Fig. 22. Line drawing of Fusarium oxysporum variety cubense that appeared in Wollenweber and Reinking’s 1935 monograph (38).

     
 

Fig. 23.

 

Fig. 24.

 

W. (Bill) C. Snyder (Fig. 23) and H. N. Hansen (Fig. 24), seminal figures in the taxonomy of Fusarium oxysporum and originators of the forma speciales concept for delineating plant-pathogenic populations of this morphospecies.

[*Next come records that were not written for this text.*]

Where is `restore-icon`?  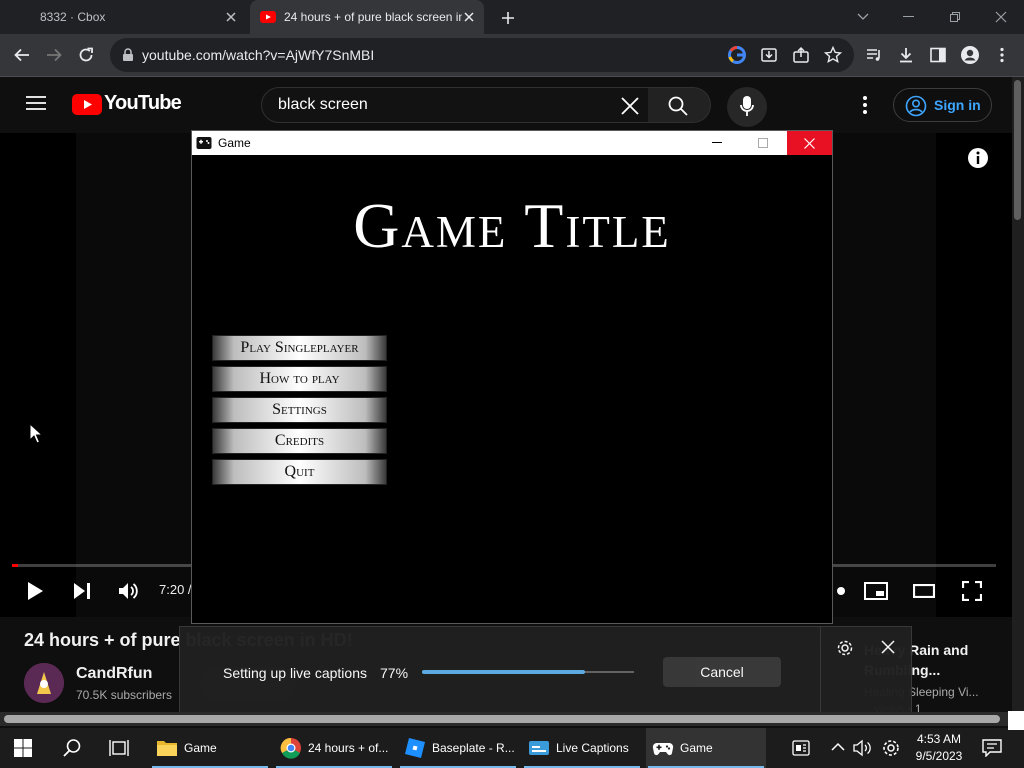 restore-icon is located at coordinates (955, 17).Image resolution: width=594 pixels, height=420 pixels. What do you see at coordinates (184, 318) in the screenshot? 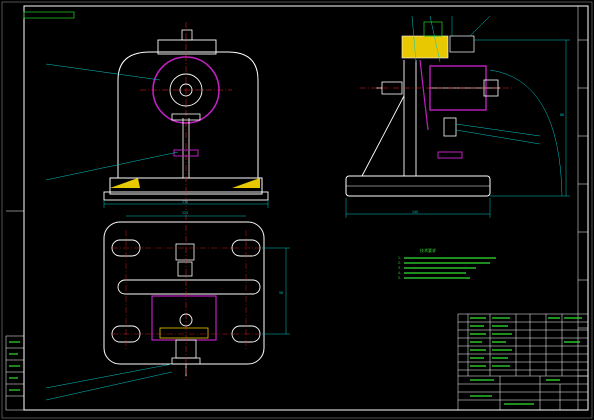
I see `top-magenta-frame` at bounding box center [184, 318].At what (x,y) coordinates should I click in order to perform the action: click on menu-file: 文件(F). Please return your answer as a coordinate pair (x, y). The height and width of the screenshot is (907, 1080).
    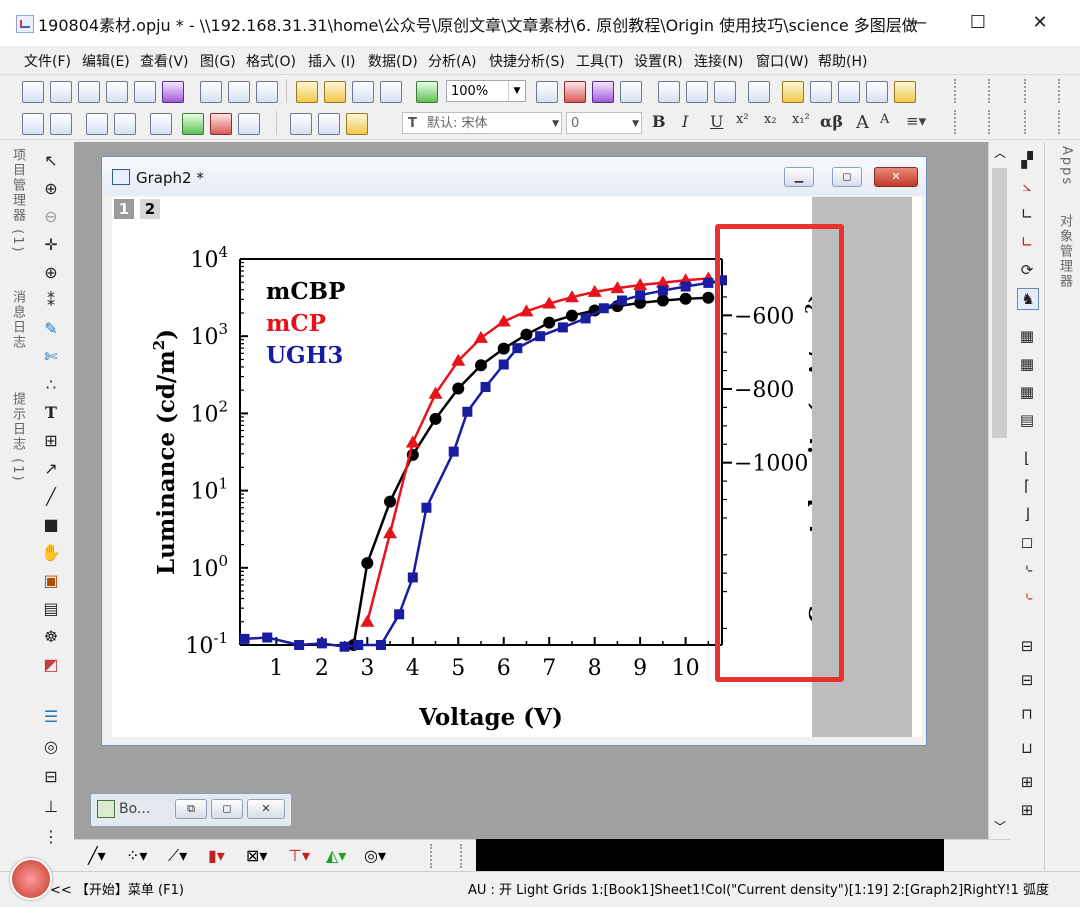
    Looking at the image, I should click on (48, 61).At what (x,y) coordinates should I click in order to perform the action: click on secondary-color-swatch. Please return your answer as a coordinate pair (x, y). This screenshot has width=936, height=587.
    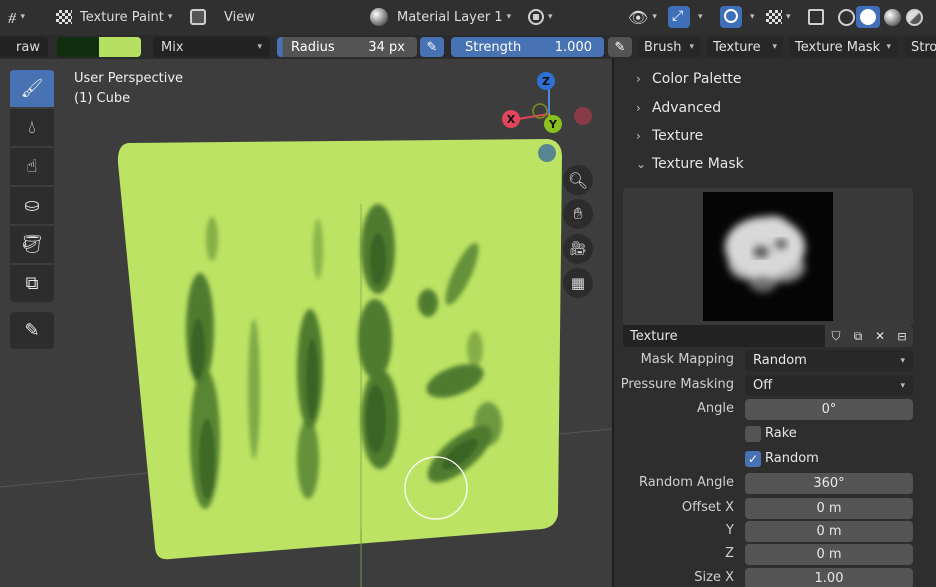
    Looking at the image, I should click on (78, 47). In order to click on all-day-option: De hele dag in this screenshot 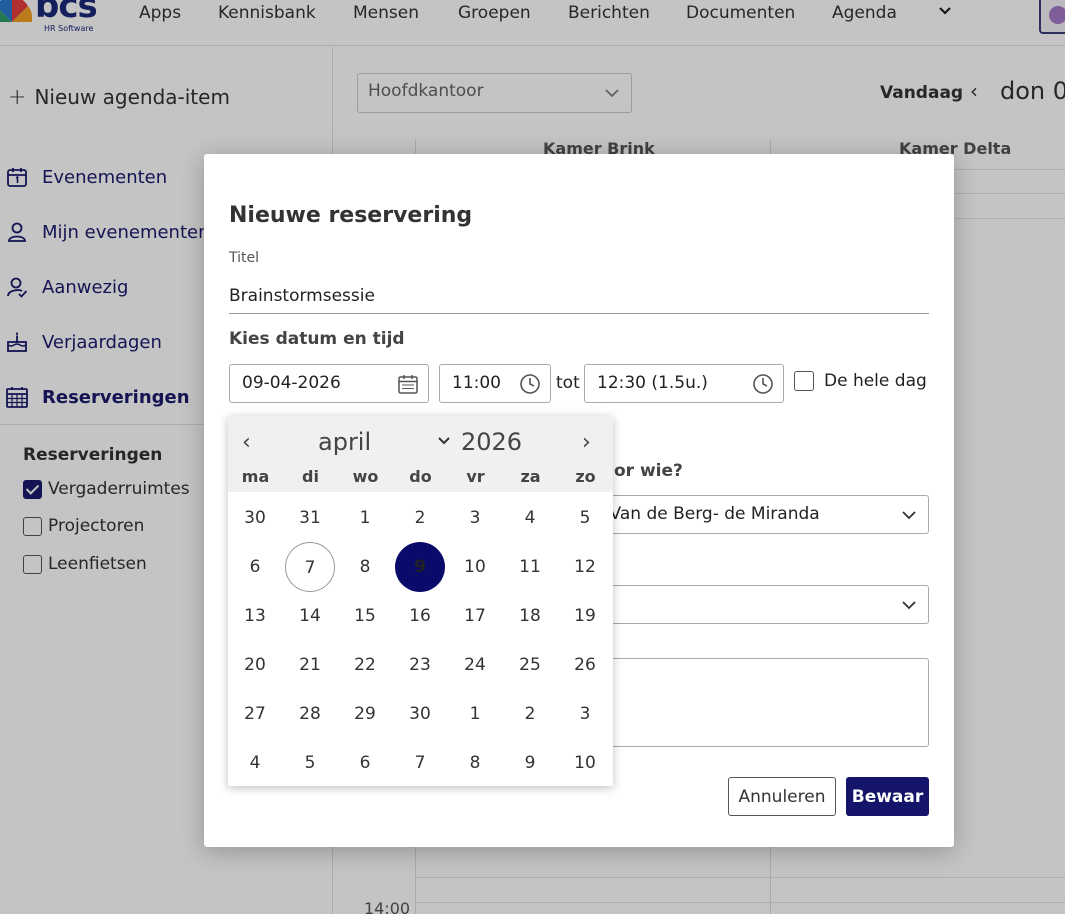, I will do `click(860, 381)`.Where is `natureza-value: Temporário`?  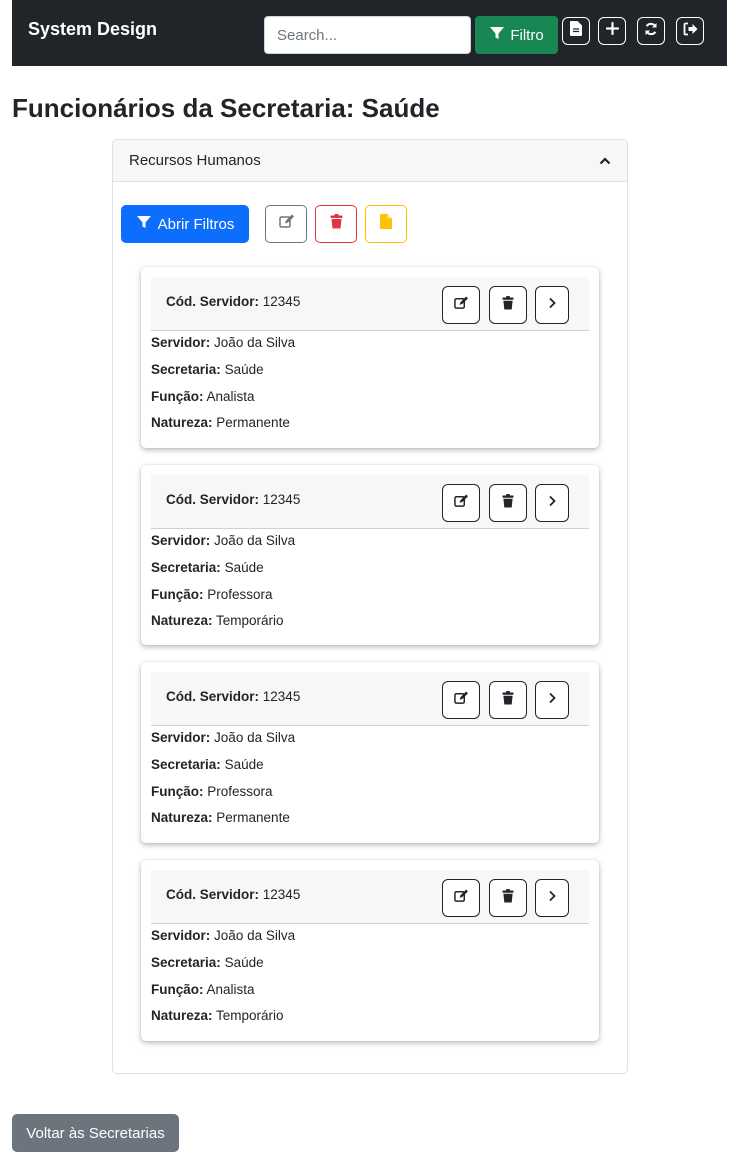 natureza-value: Temporário is located at coordinates (250, 620).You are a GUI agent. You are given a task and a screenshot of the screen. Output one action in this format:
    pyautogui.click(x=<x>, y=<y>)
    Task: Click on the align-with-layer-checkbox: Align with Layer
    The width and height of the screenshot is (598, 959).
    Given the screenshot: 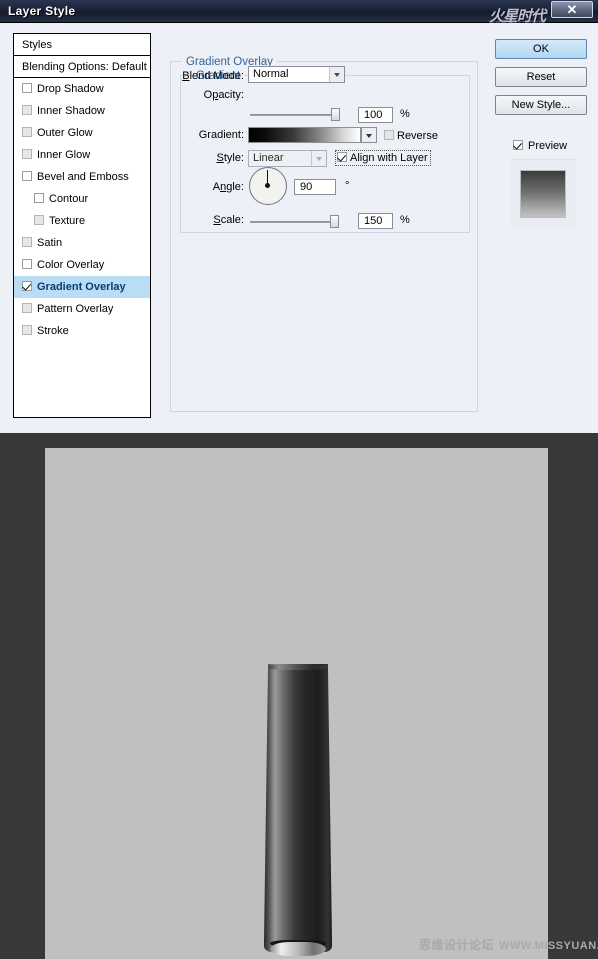 What is the action you would take?
    pyautogui.click(x=383, y=158)
    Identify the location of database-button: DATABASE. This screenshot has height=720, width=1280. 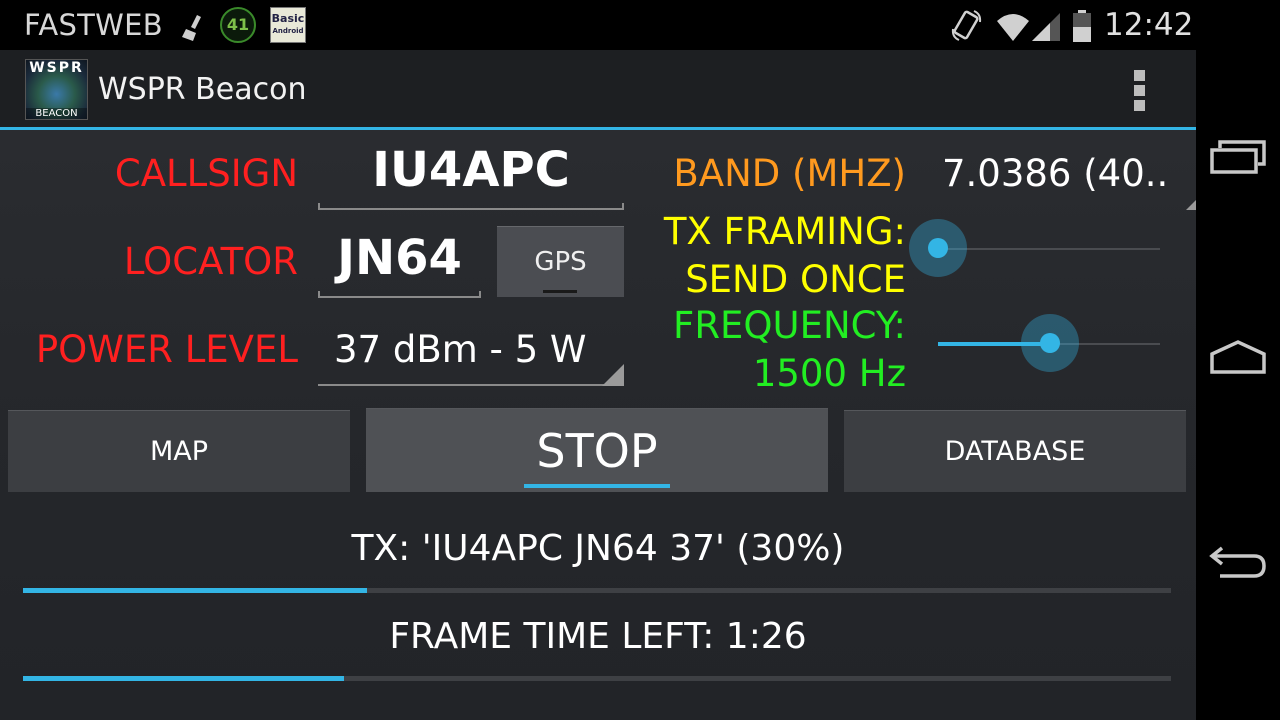
(1015, 451).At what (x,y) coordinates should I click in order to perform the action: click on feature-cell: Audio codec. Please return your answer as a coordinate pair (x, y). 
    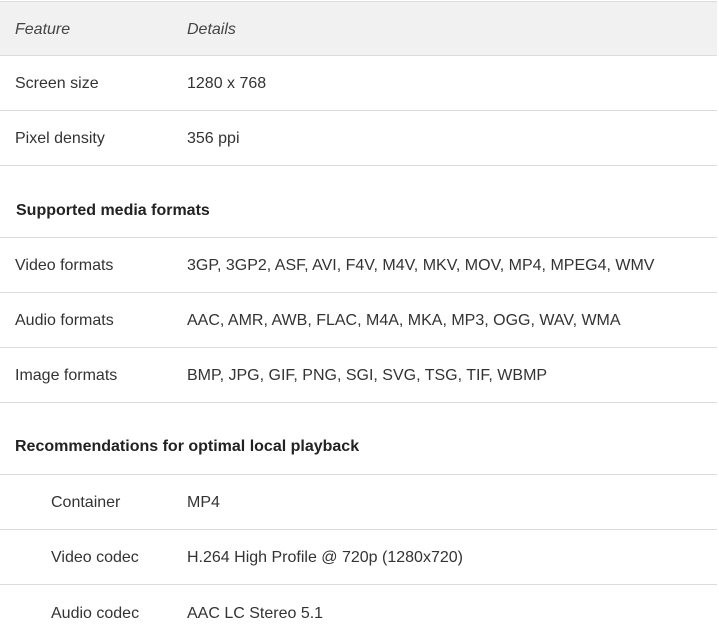
    Looking at the image, I should click on (96, 614).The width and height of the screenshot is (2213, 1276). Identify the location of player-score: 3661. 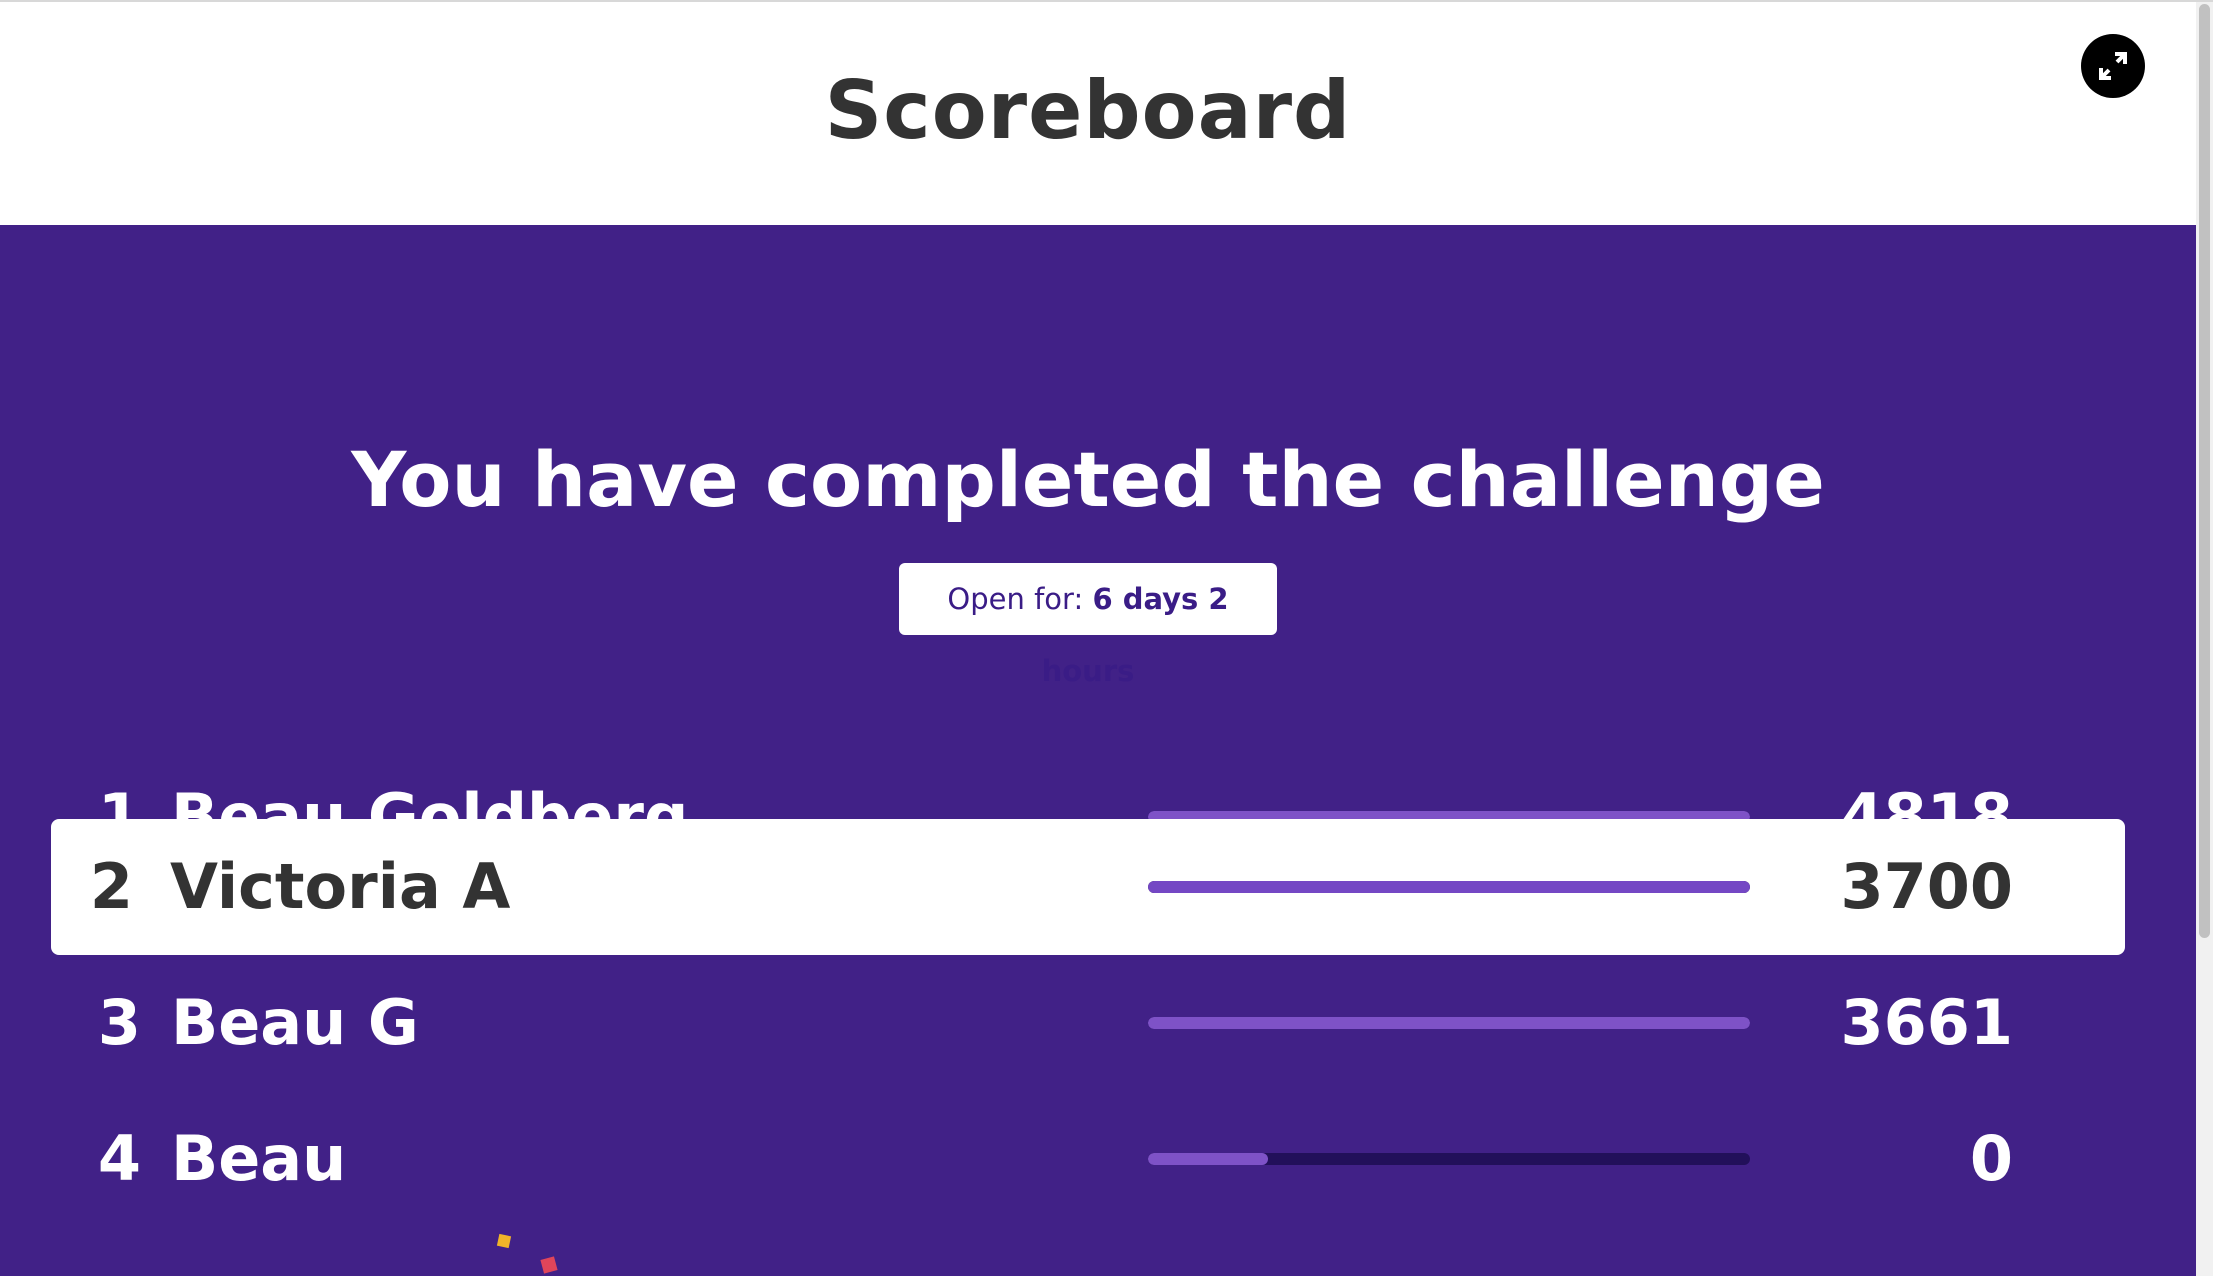
(1926, 1022).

As the end of the ‘Gros Michel’ era neared, a Canadian made significant contributions to our understanding of the disease and FOC. Shortly after R. H. Stover obtained his Ph.D. in 1950 he was hired by the United Fruit Company to devise management strategies for Panama disease (Fig. 25). By that time, Panama disease threatened the very existence of the export trades. Losses were widespread and severe, most first-class banana soils were infested and could not be replanted successfully with ‘Gros Michel,’ and virgin noninfested land was becoming rare. Stover added new insights into the taxonomy, variation, and physiology of FOC, helped describe its interaction with banana, characterized resistance and susceptibility in banana, studied the influence of edaphic factors on the pathogen, and introduced flood fallowing as a means for cleansing contaminated soil. Stover’s research culminated in a sabbatical at Cambridge University in the laboratory of S. D. Garrett during which he wrote the monograph "Fusarial Wilt (Panama Disease) of Bananas and other Musa Species" (32).

 

Fig. 25. Robert Harry Stover, an authority on Panama disease for over five decades (photo courtesy of FHIA).

 

The publication of Stover’s monograph in 1962 coincided with the transition by the trades from ‘Gros Michel’ to the Cavendish cultivars. Despite the great expense that was associated with this change, it had become impossible for the trades to continue using such a susceptible cultivar. With this transition came a dramatic reduction in the amount and types of research that were done on Panama disease. Since Cavendish was not affected, the export companies were no longer concerned about Panama disease and turned their attention to more pressing problems, such as the Sigatoka leaf spots.

A future article will discuss the recent resurgence of interest in Panama disease. What had been dismissed as a problem of the past has now reappeared as a formidable foe.